------ Records for processing
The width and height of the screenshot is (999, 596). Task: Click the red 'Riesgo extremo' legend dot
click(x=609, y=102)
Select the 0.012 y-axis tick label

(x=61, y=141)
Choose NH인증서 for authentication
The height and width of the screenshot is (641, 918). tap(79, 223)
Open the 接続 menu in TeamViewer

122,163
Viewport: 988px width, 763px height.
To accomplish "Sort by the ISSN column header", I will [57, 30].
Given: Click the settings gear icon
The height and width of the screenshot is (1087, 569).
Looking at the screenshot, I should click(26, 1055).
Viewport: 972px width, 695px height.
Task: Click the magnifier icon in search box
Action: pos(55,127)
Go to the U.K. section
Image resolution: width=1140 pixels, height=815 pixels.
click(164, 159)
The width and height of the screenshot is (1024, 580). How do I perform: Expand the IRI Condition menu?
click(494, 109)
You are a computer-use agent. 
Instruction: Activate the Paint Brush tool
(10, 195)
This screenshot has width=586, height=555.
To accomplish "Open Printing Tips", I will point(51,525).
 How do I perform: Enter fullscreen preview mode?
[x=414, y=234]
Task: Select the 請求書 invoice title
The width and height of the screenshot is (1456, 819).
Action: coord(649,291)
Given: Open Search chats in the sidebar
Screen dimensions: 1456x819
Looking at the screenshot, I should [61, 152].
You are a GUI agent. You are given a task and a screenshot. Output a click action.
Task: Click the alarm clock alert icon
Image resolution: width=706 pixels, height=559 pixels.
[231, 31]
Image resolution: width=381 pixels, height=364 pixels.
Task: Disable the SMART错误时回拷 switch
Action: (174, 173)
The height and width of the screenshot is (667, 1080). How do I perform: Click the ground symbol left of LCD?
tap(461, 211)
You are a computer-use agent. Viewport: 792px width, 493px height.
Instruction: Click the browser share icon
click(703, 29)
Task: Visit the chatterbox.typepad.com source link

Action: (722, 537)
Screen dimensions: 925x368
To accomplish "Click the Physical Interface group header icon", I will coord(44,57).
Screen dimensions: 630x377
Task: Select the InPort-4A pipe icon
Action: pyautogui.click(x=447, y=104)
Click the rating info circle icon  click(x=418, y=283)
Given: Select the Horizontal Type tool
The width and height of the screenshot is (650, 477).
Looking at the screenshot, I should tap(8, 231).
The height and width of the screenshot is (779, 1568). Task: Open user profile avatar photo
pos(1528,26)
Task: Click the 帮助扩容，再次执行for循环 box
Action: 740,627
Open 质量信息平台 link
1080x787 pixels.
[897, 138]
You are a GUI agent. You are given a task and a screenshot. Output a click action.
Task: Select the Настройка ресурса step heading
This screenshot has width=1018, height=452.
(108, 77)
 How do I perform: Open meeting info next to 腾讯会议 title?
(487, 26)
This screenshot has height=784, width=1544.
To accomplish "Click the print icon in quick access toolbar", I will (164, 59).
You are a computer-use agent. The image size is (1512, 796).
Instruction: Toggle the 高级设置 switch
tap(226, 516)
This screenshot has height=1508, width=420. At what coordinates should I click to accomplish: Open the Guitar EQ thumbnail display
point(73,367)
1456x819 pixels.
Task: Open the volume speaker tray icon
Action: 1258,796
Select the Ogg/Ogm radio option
------------
Written exercise. Put every line of the material above into a numbered list, leaving out any blank lines.

Answer to the exercise.
1. The width and height of the screenshot is (999, 596). Task: Click the red 'Riesgo extremo' legend dot
2. click(x=609, y=102)
3. Select the 0.012 y-axis tick label
4. (x=61, y=141)
5. Choose NH인증서 for authentication
6. The height and width of the screenshot is (641, 918). tap(79, 223)
7. Open the 接続 menu in TeamViewer
8. 122,163
9. Viewport: 988px width, 763px height.
10. To accomplish "Sort by the ISSN column header", I will [57, 30].
11. Given: Click the settings gear icon
12. The height and width of the screenshot is (1087, 569).
13. Looking at the screenshot, I should click(26, 1055).
14. Viewport: 972px width, 695px height.
15. Task: Click the magnifier icon in search box
16. Action: pos(55,127)
17. Go to the U.K. section
18. Image resolution: width=1140 pixels, height=815 pixels.
19. click(164, 159)
20. The width and height of the screenshot is (1024, 580). How do I perform: Expand the IRI Condition menu?
21. click(494, 109)
22. You are a computer-use agent. 
23. Instruction: Activate the Paint Brush tool
24. (10, 195)
25. This screenshot has width=586, height=555.
26. To accomplish "Open Printing Tips", I will point(51,525).
27.  How do I perform: Enter fullscreen preview mode?
28. [x=414, y=234]
29. Task: Select the 請求書 invoice title
30. The width and height of the screenshot is (1456, 819).
31. Action: coord(649,291)
32. Given: Open Search chats in the sidebar
33. Screen dimensions: 1456x819
34. Looking at the screenshot, I should [61, 152].
35. You are a GUI agent. You are given a task and a screenshot. Output a click action.
36. Task: Click the alarm clock alert icon
37. Image resolution: width=706 pixels, height=559 pixels.
38. [231, 31]
39. Image resolution: width=381 pixels, height=364 pixels.
40. Task: Disable the SMART错误时回拷 switch
41. Action: (174, 173)
42. The height and width of the screenshot is (667, 1080). How do I perform: Click the ground symbol left of LCD?
43. tap(461, 211)
44. You are a computer-use agent. Viewport: 792px width, 493px height.
45. Instruction: Click the browser share icon
46. click(703, 29)
47. Task: Visit the chatterbox.typepad.com source link
48. Action: (722, 537)
49. Screen dimensions: 925x368
50. To accomplish "Click the Physical Interface group header icon", I will coord(44,57).
51. Screen dimensions: 630x377
52. Task: Select the InPort-4A pipe icon
53. Action: pyautogui.click(x=447, y=104)
54. Click the rating info circle icon  click(x=418, y=283)
55. Given: Select the Horizontal Type tool
56. The width and height of the screenshot is (650, 477).
57. Looking at the screenshot, I should tap(8, 231).
58. The height and width of the screenshot is (779, 1568). Task: Open user profile avatar photo
59. pos(1528,26)
60. Task: Click the 帮助扩容，再次执行for循环 box
61. Action: 740,627
62. Open 质量信息平台 link
63. 1080x787 pixels.
64. [897, 138]
65. You are a GUI agent. You are given a task and a screenshot. Output a click action.
66. Task: Select the Настройка ресурса step heading
67. This screenshot has width=1018, height=452.
68. (108, 77)
69.  How do I perform: Open meeting info next to 腾讯会议 title?
70. (487, 26)
71. This screenshot has height=784, width=1544.
72. To accomplish "Click the print icon in quick access toolbar", I will (164, 59).
73. You are a computer-use agent. The image size is (1512, 796).
74. Instruction: Toggle the 高级设置 switch
75. tap(226, 516)
76. This screenshot has height=1508, width=420. At what coordinates should I click to accomplish: Open the Guitar EQ thumbnail display
77. point(73,367)
78. 1456x819 pixels.
79. Task: Open the volume speaker tray icon
80. Action: 1258,796
81. Select the Ogg/Ogm radio option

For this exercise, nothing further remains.